■ PROBLEM TO SOLVE ■
Repeat each entry below exactly.

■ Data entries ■
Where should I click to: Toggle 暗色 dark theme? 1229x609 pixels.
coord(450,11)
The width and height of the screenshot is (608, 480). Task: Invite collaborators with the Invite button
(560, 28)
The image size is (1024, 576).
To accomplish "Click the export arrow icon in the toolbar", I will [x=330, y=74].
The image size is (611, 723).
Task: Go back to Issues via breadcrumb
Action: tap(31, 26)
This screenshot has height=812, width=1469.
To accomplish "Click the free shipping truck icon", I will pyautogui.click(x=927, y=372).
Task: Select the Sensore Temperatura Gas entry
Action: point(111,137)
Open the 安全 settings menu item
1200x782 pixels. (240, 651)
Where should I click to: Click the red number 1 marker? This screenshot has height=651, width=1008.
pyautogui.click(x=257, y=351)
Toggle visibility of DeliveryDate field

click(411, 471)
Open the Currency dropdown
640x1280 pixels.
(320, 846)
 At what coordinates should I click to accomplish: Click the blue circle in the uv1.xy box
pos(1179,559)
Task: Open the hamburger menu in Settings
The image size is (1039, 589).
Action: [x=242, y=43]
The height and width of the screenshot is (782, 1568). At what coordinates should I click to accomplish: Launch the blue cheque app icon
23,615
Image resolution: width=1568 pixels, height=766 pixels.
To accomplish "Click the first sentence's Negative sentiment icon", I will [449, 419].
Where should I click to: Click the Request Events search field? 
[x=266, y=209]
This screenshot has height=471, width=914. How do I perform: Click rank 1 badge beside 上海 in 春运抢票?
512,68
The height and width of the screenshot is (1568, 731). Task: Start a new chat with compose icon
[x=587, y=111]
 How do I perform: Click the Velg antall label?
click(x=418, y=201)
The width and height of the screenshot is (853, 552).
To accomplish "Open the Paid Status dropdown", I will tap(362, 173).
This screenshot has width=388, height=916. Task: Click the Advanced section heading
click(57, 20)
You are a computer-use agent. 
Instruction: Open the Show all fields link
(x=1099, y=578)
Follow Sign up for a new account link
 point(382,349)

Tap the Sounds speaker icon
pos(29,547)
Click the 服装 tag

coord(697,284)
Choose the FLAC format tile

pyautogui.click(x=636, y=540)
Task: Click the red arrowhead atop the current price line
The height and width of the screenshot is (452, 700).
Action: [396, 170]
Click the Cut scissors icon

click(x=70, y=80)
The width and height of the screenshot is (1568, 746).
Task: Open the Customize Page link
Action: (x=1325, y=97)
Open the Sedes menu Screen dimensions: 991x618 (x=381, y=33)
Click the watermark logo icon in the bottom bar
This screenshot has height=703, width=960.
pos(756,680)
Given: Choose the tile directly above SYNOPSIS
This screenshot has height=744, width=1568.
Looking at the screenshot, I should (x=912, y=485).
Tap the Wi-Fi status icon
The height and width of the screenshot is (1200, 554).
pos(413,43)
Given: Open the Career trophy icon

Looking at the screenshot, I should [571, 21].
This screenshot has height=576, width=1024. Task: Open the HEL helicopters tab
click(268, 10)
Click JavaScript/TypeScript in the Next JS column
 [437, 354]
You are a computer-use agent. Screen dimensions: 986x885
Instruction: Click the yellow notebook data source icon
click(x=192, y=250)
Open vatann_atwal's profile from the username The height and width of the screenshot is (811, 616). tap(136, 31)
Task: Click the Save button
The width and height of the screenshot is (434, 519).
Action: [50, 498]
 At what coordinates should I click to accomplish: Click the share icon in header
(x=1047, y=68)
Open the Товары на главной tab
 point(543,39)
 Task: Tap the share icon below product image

■ SOLUTION TO THIS TASK ■
Where should I click to: Toggle 暗色 dark theme? 1229x609 pixels.
coord(450,11)
The width and height of the screenshot is (608, 480). Task: Invite collaborators with the Invite button
(560, 28)
The image size is (1024, 576).
To accomplish "Click the export arrow icon in the toolbar", I will [x=330, y=74].
The image size is (611, 723).
Task: Go back to Issues via breadcrumb
Action: tap(31, 26)
This screenshot has height=812, width=1469.
To accomplish "Click the free shipping truck icon", I will pyautogui.click(x=927, y=372).
Task: Select the Sensore Temperatura Gas entry
Action: point(111,137)
Open the 安全 settings menu item
1200x782 pixels. (240, 651)
Where should I click to: Click the red number 1 marker? This screenshot has height=651, width=1008.
pyautogui.click(x=257, y=351)
Toggle visibility of DeliveryDate field

click(411, 471)
Open the Currency dropdown
640x1280 pixels.
(320, 846)
 At what coordinates should I click to accomplish: Click the blue circle in the uv1.xy box
pos(1179,559)
Task: Open the hamburger menu in Settings
The image size is (1039, 589).
Action: [x=242, y=43]
The height and width of the screenshot is (782, 1568). At what coordinates should I click to accomplish: Launch the blue cheque app icon
23,615
Image resolution: width=1568 pixels, height=766 pixels.
To accomplish "Click the first sentence's Negative sentiment icon", I will [449, 419].
Where should I click to: Click the Request Events search field? 
[x=266, y=209]
This screenshot has height=471, width=914. How do I perform: Click rank 1 badge beside 上海 in 春运抢票?
512,68
The height and width of the screenshot is (1568, 731). Task: Start a new chat with compose icon
[x=587, y=111]
 How do I perform: Click the Velg antall label?
click(x=418, y=201)
The width and height of the screenshot is (853, 552).
To accomplish "Open the Paid Status dropdown", I will tap(362, 173).
This screenshot has width=388, height=916. Task: Click the Advanced section heading
click(57, 20)
You are a computer-use agent. 
Instruction: Open the Show all fields link
(x=1099, y=578)
Follow Sign up for a new account link
 point(382,349)

Tap the Sounds speaker icon
pos(29,547)
Click the 服装 tag

coord(697,284)
Choose the FLAC format tile

pyautogui.click(x=636, y=540)
Task: Click the red arrowhead atop the current price line
The height and width of the screenshot is (452, 700).
Action: [396, 170]
Click the Cut scissors icon

click(x=70, y=80)
The width and height of the screenshot is (1568, 746).
Task: Open the Customize Page link
Action: (x=1325, y=97)
Open the Sedes menu Screen dimensions: 991x618 (x=381, y=33)
Click the watermark logo icon in the bottom bar
This screenshot has height=703, width=960.
pos(756,680)
Given: Choose the tile directly above SYNOPSIS
This screenshot has height=744, width=1568.
Looking at the screenshot, I should (x=912, y=485).
Tap the Wi-Fi status icon
The height and width of the screenshot is (1200, 554).
pos(413,43)
Given: Open the Career trophy icon

Looking at the screenshot, I should [571, 21].
This screenshot has height=576, width=1024. Task: Open the HEL helicopters tab
click(268, 10)
Click JavaScript/TypeScript in the Next JS column
 [437, 354]
You are a computer-use agent. Screen dimensions: 986x885
Instruction: Click the yellow notebook data source icon
click(x=192, y=250)
Open vatann_atwal's profile from the username The height and width of the screenshot is (811, 616). tap(136, 31)
Task: Click the Save button
The width and height of the screenshot is (434, 519).
Action: [50, 498]
 At what coordinates should I click to accomplish: Click the share icon in header
(x=1047, y=68)
Open the Товары на главной tab
 point(543,39)
 Task: Tap the share icon below product image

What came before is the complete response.